WHAT IS REQUIRED -
Reproduce the records word for word, beginning with the line that contains "The width and height of the screenshot is (1189, 2576)." and continuing through the end of the records.

** Opening DATASET EXCERPTS block **

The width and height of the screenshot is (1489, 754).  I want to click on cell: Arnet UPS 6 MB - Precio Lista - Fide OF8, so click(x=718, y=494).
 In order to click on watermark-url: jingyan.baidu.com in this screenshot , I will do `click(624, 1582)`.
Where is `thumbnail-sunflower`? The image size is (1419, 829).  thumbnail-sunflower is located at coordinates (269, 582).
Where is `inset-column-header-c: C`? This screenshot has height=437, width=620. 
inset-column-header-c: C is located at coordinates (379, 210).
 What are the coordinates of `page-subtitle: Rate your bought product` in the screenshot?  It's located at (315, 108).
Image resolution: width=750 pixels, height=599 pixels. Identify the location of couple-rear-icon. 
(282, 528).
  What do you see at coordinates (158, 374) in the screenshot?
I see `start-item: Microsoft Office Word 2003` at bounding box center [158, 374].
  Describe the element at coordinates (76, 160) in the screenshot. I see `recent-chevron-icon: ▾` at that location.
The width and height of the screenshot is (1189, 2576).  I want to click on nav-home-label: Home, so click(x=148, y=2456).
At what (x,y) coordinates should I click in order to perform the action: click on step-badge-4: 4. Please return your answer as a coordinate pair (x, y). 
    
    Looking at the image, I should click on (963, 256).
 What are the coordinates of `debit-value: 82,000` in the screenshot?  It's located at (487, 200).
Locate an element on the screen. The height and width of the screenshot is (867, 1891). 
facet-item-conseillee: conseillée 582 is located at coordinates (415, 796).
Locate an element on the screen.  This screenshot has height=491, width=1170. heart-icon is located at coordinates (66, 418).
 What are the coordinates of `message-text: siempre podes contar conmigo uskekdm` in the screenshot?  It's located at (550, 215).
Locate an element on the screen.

** Closing DATASET EXCERPTS block **

WRITTEN REPLY -
The width and height of the screenshot is (1189, 2576).  I want to click on nav-home-label: Home, so click(x=148, y=2456).
At what (x,y) coordinates should I click in order to perform the action: click on step-badge-4: 4. Please return your answer as a coordinate pair (x, y). 
    
    Looking at the image, I should click on (963, 256).
 What are the coordinates of `debit-value: 82,000` in the screenshot?  It's located at (487, 200).
Locate an element on the screen. The height and width of the screenshot is (867, 1891). 
facet-item-conseillee: conseillée 582 is located at coordinates (415, 796).
Locate an element on the screen.  This screenshot has height=491, width=1170. heart-icon is located at coordinates (66, 418).
 What are the coordinates of `message-text: siempre podes contar conmigo uskekdm` in the screenshot?  It's located at (550, 215).
Locate an element on the screen.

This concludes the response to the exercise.